▶ Required action
Copy each line of the records that includes "shape".

(Source data)
::::::::::

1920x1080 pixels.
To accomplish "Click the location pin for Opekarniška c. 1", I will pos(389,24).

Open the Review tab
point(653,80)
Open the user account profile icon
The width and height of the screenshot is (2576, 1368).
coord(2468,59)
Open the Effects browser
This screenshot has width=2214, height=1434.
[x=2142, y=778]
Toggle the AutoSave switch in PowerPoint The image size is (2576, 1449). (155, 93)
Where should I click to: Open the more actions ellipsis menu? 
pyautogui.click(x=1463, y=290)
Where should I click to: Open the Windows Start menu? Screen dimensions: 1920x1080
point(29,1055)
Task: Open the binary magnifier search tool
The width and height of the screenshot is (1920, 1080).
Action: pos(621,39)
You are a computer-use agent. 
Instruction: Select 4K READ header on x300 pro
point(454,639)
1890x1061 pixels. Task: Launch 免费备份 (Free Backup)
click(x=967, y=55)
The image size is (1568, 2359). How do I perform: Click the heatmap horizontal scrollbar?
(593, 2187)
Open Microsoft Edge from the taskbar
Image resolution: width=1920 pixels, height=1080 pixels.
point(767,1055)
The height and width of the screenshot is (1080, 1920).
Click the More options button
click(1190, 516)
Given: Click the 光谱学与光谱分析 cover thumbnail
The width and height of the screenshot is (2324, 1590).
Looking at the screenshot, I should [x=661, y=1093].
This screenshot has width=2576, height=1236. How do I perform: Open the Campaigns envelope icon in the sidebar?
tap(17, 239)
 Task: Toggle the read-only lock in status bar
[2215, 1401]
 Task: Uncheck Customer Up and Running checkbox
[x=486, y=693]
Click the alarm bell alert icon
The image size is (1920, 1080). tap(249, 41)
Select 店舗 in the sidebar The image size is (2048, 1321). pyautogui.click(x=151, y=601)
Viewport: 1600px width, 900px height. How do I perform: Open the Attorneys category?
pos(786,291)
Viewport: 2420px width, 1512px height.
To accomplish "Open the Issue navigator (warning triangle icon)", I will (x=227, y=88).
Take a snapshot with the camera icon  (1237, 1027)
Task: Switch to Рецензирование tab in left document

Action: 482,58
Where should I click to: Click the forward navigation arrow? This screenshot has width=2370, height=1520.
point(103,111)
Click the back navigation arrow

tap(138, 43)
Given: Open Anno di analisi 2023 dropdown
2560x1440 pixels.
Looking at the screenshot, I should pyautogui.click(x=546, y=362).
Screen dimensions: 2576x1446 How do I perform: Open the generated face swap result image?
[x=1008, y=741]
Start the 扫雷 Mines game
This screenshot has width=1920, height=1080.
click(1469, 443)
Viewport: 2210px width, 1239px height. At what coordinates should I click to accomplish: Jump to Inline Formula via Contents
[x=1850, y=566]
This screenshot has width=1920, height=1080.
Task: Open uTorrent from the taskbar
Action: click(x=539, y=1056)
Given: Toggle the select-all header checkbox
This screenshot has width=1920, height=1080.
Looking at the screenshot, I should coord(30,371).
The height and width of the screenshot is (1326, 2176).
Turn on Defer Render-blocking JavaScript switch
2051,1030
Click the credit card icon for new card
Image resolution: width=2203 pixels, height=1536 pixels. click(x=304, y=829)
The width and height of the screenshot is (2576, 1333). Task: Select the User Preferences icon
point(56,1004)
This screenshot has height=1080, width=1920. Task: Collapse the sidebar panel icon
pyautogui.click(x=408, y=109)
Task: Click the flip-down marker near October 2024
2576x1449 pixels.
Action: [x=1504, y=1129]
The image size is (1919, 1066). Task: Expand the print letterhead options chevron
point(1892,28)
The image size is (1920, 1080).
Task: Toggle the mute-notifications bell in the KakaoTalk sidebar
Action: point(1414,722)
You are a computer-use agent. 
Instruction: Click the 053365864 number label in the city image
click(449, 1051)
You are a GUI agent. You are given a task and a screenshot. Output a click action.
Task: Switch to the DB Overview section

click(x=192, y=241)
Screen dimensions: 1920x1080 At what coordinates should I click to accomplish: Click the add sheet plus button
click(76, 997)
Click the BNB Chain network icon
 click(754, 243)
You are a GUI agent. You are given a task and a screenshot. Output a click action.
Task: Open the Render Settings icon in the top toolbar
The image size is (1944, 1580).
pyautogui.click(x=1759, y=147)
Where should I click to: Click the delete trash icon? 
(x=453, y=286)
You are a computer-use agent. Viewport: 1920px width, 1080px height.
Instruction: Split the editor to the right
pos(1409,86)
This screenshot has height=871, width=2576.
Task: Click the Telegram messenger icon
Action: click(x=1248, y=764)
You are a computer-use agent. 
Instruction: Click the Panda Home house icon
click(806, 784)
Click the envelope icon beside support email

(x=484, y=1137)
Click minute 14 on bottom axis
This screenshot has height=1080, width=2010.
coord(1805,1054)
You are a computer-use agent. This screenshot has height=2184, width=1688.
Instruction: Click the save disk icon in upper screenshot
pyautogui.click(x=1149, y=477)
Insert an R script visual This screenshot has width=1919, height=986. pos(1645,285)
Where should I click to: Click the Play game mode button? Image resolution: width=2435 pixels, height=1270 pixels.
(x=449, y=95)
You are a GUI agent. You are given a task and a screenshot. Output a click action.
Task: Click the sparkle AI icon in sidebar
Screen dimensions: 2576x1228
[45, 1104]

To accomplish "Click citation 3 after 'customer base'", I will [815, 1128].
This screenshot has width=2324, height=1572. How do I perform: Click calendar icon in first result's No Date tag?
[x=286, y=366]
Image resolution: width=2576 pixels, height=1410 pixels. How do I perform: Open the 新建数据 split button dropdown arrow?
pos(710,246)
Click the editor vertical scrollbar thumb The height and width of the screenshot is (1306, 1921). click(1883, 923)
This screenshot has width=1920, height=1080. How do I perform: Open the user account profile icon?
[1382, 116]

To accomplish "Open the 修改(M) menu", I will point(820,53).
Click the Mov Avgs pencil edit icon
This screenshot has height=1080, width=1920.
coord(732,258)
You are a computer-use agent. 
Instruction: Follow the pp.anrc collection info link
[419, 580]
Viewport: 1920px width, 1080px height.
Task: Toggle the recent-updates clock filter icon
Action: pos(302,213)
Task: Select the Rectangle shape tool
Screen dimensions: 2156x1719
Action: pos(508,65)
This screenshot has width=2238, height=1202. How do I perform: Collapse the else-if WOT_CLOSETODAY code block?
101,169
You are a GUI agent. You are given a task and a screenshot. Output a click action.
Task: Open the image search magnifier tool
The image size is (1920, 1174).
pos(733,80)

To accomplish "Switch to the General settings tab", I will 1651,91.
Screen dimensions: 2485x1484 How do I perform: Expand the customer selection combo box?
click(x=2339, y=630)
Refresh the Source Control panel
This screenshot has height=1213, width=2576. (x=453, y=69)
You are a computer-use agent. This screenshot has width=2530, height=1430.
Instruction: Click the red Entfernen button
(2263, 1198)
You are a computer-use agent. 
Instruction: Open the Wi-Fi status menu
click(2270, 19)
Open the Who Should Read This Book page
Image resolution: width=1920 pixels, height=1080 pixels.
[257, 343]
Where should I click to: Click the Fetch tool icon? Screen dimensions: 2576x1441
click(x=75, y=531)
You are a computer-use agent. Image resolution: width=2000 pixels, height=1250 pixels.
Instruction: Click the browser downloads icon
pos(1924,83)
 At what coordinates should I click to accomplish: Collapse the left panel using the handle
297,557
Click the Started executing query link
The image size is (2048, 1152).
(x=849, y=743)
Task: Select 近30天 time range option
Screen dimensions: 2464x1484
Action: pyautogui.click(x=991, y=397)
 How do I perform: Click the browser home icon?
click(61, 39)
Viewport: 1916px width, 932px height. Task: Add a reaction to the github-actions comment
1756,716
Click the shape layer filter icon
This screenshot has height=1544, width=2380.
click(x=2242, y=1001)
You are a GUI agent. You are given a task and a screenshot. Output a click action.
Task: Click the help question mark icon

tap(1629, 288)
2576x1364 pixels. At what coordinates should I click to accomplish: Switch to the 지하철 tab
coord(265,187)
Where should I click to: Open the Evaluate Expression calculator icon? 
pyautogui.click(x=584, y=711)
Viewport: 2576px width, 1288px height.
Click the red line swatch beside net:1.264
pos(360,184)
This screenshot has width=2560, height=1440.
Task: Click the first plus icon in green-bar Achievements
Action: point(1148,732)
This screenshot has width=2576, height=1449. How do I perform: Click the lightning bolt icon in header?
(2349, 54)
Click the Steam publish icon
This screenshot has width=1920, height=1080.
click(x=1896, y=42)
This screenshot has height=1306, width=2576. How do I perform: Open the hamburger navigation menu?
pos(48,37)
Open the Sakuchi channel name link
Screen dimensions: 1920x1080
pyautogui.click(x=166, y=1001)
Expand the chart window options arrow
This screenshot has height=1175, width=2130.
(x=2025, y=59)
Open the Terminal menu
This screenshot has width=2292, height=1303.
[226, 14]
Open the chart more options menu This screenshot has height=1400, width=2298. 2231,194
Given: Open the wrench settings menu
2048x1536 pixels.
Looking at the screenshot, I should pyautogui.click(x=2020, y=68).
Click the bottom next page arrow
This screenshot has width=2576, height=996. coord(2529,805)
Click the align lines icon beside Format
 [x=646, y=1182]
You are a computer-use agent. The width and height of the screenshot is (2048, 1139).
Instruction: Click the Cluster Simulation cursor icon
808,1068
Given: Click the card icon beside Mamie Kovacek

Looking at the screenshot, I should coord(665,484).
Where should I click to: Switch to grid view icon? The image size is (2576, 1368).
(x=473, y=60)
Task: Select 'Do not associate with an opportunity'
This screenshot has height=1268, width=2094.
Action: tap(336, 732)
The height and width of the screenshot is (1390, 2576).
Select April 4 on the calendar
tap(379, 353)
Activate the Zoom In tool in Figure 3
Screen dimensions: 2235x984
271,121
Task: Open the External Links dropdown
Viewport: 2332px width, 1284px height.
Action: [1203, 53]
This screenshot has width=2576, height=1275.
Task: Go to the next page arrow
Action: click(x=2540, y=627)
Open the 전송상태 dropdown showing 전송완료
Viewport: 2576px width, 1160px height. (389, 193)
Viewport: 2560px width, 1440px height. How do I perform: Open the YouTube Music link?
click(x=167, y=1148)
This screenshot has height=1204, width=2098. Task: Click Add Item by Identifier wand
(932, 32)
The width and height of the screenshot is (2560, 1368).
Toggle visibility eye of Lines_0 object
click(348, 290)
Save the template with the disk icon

::::::::::

▶ Exercise solution
Task: Select the Rectangle shape tool
Click the shape layer filter icon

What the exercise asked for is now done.